Para eles, o espaço ali é
suficiente para brincar de “olezinho”: um fica
com a bola e vai driblando os demais. “O que falta aqui
é piscina. Para brincar de pega-pega, a gente vai lá
na escola (a Homero Santos, do governo estadual)”, contou
Adriano, um dos cinco garotos que estavam ontem à tarde
na Paulo Freire.
Várzea
Aos domingos, o campo do Palmeirinha, o primeiro
time de várzea da Paraisópolis, é reservado
para o campeonato dos adultos. “O dia das crianças
é o sábado, das 9 da manhã à 1
da tarde”, explicou Chiquinho do Palmeirinha, o “dono”
do time e responsável pelo torneio. Por isso, os garotos
da comunidade procuram as quadras das escolas que abrem nos
fins de semana, ou ficam à beira do campo, esperando
o intervalo entre os jogos para “bater uma bolinha”.
Na rodada de ontem, a única
anormalidade foi a vitória por W.O. de um dos times.
O adversário não foi ao campo. De resto, tudo
como ocorre em todos os outros domingos, há quase duas
décadas: os veteranos fizeram a partida inicial, às
8h30, e depois metade dos 24 times que disputam o campeonato
começou a entrar em campo. “Começa de
manhã e vai até umas 5 da tarde”, disse
Chiquinho.
■ ■ ■ ■ ■ ■ ■
*Instruções*. Reproduza o texto sobre o futebol em Paraisópolis de "do time e responsável" a "um dos times.". As linhas não têm nenhum papel nesta atividade.

*Dados fornecidos*.
■ ■ ■ ■ ■ ■ ■
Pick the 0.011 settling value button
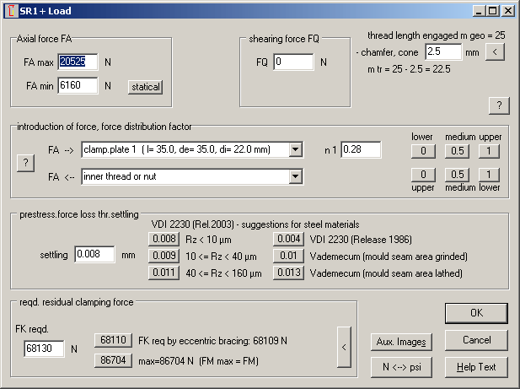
■ ■ ■ ■ ■ ■ ■
*Resposta*.
do time e responsável pelo torneio. Por isso, os garotos
da comunidade procuram as quadras das escolas que abrem nos
fins de semana, ou ficam à beira do campo, esperando
o intervalo entre os jogos para “bater uma bolinha”.
Na rodada de ontem, a única
anormalidade foi a vitória por W.O. de um dos times.